Now let's see what I'm working with.

In [56]:
pd.read_csv(category_array[0], index_col=None)

Unnamed: 0,additionalPlain,additional,categories,createdAt,descriptionPlain,description,id,lists,text,hostedUrl,applyUrl
0,Emsi Burning Glass is an equal opportunity emp...,<div><i>Emsi Burning Glass is an equal opportu...,"{'commitment': 'Full Time', 'department': 'Edu...",1641404323821,"We are seeking a collaborative, detail-oriente...","<div>We are seeking a collaborative, detail-or...",390d26a0-e45c-4f6d-9bfd-ad7c50da188c,"[{'text': 'In this role, you would: ', 'conten...",Education Success Team Lead,https://jobs.lever.co/economicmodeling/390d26a...,https://jobs.lever.co/economicmodeling/390d26a...


That's pretty good! Now I'm going to pick out what I want and leave out any fluff.

In [62]:
final_array = []
for category in category_array:
    #these are the columns I want from the json output
    final_df = pd.read_csv(category, index_col=None)[['text', 'descriptionPlain', 'categories', 'hostedUrl']]

    final_df['categories'] = final_df['categories'].apply(lambda x: ast.literal_eval(x).get('location'))

### Problem A
Reproduce the pandas notebook excerpt from "Now let's see" to "out any fluff.".
### Problem B
According to the pandas notebook excerpt, which four columns are kept from each CSV file?
### Problem C
Extend the pandas notebook excerpt, picking up right after its last line.
You won't need the items that come after the pandas notebook excerpt.

[Items from a dataset]
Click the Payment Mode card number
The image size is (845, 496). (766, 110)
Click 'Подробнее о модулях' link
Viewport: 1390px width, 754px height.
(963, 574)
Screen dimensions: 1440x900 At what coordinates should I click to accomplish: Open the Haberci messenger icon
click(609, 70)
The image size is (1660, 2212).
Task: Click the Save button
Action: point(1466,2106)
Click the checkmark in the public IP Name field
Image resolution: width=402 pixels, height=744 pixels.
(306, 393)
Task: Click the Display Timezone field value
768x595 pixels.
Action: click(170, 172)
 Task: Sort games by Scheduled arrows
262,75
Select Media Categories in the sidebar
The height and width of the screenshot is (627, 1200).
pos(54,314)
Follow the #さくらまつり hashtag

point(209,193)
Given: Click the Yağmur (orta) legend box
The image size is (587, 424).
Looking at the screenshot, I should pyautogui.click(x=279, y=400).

### Exercise response A
Now let's see what I'm working with.

In [56]:
pd.read_csv(category_array[0], index_col=None)

Unnamed: 0,additionalPlain,additional,categories,createdAt,descriptionPlain,description,id,lists,text,hostedUrl,applyUrl
0,Emsi Burning Glass is an equal opportunity emp...,<div><i>Emsi Burning Glass is an equal opportu...,"{'commitment': 'Full Time', 'department': 'Edu...",1641404323821,"We are seeking a collaborative, detail-oriente...","<div>We are seeking a collaborative, detail-or...",390d26a0-e45c-4f6d-9bfd-ad7c50da188c,"[{'text': 'In this role, you would: ', 'conten...",Education Success Team Lead,https://jobs.lever.co/economicmodeling/390d26a...,https://jobs.lever.co/economicmodeling/390d26a...


That's pretty good! Now I'm going to pick out what I want and leave out any fluff.

### Exercise response B
text, descriptionPlain, categories, and hostedUrl

### Exercise response C
    #categories column itself is json, but isn't formatted; ast is used to help format and interpret as json

    final_df.rename(columns={'categories':'location', 'text':'job_title', 'descriptionPlain':'description'}, inplace=True)
    final_df['department'] = category.replace('.csv', '')
    final_array.append(final_df)
    os.remove(category)
pd.concat(final_array).reset_index(drop=True).to_csv('job_listings.csv', index=False)

And that should do it! The final product will be a csv file titled job_listings.csv

The column names in the csv file are as follows: job_title,	description, location, hostedUrl, department

In [63]:
pd.read_csv('job_listings.csv')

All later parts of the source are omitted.